* **Problem description**
Exactly the lines from the one holding "Given: Click the" through the end of the material below must be printed, nothing more, and the pictures must be dropped.

* **The data**

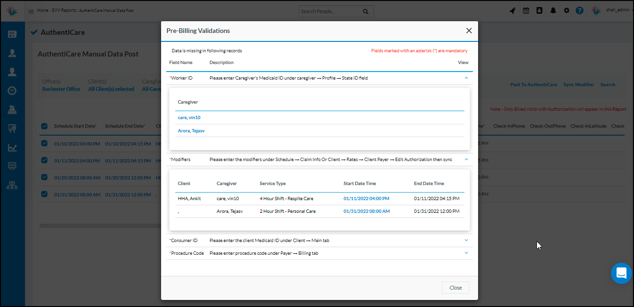Click the rocket icon in the header

click(512, 10)
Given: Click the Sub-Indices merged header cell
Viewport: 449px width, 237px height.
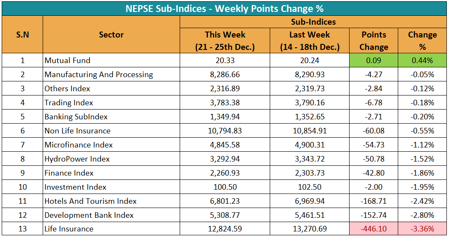Looking at the screenshot, I should 313,22.
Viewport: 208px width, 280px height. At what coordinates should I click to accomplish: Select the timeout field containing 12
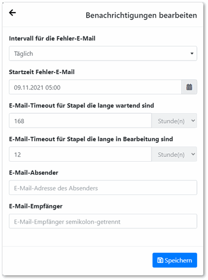[80, 154]
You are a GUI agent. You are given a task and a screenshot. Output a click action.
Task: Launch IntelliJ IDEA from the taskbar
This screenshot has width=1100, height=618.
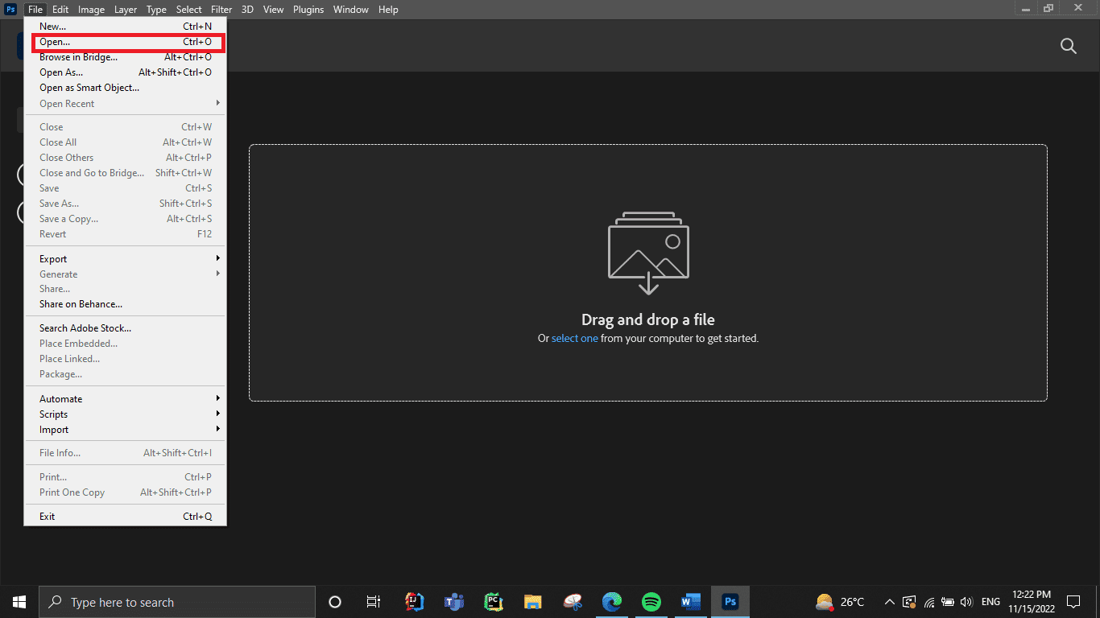[x=413, y=601]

* **Result of this exercise**
Given: Click the Sub-Indices merged header cell
Viewport: 449px width, 237px height.
Looking at the screenshot, I should 313,22.
Viewport: 208px width, 280px height. At what coordinates should I click to accomplish: Select the timeout field containing 12
[80, 154]
You are a GUI agent. You are given a task and a screenshot. Output a click action.
Task: Launch IntelliJ IDEA from the taskbar
This screenshot has width=1100, height=618.
[x=413, y=601]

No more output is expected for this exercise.